● BRIEF
Wherever "Focus" turns up in a line of the entries below, that line counts. Say how many such lines there are, with no other words.

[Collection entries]
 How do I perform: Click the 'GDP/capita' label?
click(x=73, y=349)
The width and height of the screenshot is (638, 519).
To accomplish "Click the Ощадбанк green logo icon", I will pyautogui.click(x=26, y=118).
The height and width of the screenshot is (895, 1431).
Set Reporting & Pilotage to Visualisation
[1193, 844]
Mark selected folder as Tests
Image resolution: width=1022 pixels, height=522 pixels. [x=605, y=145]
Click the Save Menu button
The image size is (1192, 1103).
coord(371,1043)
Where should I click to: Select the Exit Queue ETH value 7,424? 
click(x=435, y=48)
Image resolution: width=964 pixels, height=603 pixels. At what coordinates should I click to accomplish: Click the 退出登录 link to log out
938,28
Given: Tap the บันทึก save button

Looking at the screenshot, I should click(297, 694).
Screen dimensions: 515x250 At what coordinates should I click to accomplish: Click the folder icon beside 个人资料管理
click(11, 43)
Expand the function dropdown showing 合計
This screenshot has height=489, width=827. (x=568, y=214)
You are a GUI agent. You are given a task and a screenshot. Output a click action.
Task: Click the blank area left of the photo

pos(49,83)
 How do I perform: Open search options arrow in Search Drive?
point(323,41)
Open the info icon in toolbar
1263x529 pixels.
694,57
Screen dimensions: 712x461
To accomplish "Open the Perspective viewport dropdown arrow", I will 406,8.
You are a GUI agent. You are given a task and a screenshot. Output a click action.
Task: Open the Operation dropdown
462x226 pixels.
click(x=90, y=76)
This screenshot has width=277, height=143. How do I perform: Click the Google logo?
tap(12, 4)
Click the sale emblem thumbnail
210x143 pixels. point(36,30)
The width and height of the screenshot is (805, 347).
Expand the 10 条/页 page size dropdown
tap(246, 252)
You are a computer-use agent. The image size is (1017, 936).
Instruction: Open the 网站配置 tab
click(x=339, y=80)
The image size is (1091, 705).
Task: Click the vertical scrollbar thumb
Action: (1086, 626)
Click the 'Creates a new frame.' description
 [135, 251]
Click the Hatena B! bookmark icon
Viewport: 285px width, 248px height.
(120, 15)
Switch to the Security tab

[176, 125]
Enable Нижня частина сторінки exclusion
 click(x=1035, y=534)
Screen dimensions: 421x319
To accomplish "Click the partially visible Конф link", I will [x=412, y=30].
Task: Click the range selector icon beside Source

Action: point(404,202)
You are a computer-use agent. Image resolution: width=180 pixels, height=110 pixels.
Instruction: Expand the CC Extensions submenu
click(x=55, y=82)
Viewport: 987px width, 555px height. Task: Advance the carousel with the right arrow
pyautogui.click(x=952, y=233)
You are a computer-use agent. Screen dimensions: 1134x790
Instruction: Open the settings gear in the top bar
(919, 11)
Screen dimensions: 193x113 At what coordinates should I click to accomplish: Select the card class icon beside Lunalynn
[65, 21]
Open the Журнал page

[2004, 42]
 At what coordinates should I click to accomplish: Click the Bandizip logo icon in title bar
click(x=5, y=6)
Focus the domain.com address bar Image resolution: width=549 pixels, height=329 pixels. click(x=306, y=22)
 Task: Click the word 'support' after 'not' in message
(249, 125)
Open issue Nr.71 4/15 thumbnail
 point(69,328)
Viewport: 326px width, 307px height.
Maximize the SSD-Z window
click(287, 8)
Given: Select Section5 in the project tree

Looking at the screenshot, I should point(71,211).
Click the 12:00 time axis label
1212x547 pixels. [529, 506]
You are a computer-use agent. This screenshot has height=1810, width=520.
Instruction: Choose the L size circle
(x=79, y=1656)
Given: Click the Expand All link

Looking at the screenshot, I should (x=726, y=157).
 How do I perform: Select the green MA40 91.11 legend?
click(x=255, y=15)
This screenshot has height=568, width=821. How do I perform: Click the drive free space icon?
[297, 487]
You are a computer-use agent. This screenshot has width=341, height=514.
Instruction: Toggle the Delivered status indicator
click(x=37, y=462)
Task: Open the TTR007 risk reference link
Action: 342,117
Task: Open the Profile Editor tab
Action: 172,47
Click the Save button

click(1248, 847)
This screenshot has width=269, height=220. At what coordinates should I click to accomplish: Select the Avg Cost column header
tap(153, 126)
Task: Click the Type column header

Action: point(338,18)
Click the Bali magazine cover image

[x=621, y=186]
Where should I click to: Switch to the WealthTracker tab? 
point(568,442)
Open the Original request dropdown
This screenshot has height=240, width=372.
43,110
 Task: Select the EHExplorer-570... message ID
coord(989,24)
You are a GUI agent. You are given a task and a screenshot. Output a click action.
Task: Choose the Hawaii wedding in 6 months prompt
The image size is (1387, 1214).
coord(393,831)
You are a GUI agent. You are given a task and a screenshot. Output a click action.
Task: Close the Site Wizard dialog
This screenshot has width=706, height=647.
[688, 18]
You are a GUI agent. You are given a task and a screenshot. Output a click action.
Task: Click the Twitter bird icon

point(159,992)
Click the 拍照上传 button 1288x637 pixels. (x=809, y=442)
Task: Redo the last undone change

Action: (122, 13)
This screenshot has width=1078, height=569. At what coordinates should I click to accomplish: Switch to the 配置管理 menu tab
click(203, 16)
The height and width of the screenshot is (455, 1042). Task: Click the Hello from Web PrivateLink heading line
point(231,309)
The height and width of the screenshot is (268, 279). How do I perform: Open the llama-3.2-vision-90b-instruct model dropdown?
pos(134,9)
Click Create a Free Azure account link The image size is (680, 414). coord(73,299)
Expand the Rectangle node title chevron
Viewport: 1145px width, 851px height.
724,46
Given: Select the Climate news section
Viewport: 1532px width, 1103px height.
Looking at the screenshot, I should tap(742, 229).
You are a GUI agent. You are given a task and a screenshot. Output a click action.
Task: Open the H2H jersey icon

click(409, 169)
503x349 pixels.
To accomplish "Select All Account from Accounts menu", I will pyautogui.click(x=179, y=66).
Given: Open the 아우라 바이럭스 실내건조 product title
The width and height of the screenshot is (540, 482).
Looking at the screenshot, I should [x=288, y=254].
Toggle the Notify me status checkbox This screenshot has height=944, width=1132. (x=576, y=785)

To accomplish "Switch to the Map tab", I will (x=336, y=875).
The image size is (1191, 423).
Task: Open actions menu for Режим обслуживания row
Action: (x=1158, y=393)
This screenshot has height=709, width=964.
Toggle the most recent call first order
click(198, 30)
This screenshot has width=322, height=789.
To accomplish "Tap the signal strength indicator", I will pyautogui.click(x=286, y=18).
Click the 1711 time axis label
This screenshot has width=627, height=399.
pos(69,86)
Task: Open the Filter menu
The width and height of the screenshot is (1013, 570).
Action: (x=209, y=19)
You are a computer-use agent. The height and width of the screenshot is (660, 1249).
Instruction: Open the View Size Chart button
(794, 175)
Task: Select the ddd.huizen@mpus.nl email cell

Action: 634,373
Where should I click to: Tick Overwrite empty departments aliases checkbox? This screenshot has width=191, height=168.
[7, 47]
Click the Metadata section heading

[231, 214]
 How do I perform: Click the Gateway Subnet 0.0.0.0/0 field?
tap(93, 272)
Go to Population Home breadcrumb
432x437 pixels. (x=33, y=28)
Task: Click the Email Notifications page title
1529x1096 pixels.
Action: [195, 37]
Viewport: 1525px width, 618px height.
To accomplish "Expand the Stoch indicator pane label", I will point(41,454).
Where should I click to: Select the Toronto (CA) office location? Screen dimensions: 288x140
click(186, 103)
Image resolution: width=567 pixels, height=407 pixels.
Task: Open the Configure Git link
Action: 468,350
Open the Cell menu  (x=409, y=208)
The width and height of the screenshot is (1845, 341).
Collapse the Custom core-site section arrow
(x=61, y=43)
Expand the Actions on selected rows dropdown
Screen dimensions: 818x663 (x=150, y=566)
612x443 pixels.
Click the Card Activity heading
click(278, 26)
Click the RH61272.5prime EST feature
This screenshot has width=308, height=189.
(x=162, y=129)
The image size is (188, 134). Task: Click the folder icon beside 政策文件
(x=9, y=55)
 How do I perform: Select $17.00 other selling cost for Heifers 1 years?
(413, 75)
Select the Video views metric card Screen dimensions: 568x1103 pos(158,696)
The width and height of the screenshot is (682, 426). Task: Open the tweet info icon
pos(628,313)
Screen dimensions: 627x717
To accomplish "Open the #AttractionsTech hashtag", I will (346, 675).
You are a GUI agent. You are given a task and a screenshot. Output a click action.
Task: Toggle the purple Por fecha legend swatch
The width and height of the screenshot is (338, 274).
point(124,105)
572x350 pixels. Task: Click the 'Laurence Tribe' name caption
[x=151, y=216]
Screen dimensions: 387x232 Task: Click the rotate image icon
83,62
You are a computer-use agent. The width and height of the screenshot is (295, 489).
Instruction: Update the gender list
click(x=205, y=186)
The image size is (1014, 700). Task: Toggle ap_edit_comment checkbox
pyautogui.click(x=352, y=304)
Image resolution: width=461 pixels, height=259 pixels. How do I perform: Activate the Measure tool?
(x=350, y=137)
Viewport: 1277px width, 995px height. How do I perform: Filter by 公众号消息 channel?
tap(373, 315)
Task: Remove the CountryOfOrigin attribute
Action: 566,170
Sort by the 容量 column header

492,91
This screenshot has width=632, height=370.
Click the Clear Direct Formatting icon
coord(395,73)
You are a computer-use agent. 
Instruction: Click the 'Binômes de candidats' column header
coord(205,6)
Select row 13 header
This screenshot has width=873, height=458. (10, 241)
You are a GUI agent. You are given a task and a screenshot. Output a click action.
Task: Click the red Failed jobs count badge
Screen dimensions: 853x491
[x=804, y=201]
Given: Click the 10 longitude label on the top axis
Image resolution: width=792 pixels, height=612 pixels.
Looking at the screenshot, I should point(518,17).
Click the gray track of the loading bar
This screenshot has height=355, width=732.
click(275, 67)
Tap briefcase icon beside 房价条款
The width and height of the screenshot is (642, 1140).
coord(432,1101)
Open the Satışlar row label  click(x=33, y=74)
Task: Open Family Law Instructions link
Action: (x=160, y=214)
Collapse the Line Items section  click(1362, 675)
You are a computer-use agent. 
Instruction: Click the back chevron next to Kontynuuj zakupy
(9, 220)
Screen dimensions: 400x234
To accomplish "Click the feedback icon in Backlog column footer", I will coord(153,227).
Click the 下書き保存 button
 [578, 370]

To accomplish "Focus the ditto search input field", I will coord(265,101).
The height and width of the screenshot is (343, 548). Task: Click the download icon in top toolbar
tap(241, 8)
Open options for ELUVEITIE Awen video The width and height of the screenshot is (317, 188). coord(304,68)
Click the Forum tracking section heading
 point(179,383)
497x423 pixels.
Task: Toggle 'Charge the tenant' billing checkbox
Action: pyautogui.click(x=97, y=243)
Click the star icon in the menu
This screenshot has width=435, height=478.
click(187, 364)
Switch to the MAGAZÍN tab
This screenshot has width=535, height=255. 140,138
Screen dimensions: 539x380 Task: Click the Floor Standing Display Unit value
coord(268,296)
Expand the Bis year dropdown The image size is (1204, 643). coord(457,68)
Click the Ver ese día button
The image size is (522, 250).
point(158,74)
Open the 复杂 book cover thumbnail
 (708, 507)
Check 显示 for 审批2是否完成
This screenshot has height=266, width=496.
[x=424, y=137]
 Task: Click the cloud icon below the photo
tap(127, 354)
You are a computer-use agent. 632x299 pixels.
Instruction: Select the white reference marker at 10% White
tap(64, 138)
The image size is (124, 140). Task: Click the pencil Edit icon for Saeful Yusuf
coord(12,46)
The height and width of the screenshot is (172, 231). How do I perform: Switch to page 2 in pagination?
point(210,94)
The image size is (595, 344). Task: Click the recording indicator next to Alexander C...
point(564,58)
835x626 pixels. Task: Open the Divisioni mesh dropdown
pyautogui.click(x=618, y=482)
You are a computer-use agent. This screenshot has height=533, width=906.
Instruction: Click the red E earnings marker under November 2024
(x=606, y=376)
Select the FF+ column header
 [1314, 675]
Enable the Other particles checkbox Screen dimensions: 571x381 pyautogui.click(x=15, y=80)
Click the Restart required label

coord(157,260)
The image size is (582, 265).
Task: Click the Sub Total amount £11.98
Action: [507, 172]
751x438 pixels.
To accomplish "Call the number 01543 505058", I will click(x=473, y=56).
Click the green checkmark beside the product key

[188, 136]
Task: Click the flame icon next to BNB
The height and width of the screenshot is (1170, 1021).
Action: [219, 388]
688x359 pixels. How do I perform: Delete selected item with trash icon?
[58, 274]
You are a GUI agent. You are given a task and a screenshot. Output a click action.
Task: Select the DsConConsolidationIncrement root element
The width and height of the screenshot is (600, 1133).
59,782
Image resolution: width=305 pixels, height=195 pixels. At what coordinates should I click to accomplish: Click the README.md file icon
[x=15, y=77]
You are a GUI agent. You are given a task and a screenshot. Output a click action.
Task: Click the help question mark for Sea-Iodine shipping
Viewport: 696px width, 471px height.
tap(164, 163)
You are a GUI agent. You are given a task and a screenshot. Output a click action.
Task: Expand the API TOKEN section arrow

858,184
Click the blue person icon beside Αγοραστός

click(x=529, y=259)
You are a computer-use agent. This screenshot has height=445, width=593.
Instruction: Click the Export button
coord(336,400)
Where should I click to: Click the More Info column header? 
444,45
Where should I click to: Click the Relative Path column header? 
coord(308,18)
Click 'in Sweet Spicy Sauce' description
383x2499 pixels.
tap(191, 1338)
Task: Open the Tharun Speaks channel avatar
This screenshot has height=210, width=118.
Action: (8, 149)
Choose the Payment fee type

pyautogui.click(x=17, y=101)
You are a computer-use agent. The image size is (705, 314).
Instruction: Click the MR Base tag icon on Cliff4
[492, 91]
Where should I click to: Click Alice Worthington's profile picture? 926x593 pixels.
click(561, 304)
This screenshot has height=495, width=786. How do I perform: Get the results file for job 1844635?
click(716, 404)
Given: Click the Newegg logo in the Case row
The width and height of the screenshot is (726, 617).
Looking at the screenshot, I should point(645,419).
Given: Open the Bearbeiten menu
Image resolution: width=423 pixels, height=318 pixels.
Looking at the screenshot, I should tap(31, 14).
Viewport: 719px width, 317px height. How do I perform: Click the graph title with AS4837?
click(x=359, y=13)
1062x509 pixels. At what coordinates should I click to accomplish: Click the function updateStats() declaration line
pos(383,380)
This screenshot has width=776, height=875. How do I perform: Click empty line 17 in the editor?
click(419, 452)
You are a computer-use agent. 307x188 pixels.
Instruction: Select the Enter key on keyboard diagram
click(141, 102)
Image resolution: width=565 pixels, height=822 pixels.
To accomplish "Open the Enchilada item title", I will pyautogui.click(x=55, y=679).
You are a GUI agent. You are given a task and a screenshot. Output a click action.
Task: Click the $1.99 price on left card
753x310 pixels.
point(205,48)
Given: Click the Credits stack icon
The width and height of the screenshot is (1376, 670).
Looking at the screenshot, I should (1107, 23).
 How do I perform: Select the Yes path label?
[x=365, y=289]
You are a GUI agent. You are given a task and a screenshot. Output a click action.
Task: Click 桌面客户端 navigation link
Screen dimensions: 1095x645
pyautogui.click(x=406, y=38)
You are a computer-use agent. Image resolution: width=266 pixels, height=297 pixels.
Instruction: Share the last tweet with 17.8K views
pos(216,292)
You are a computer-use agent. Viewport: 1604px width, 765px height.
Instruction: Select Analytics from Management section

● RESULT OF THIS EXERCISE
2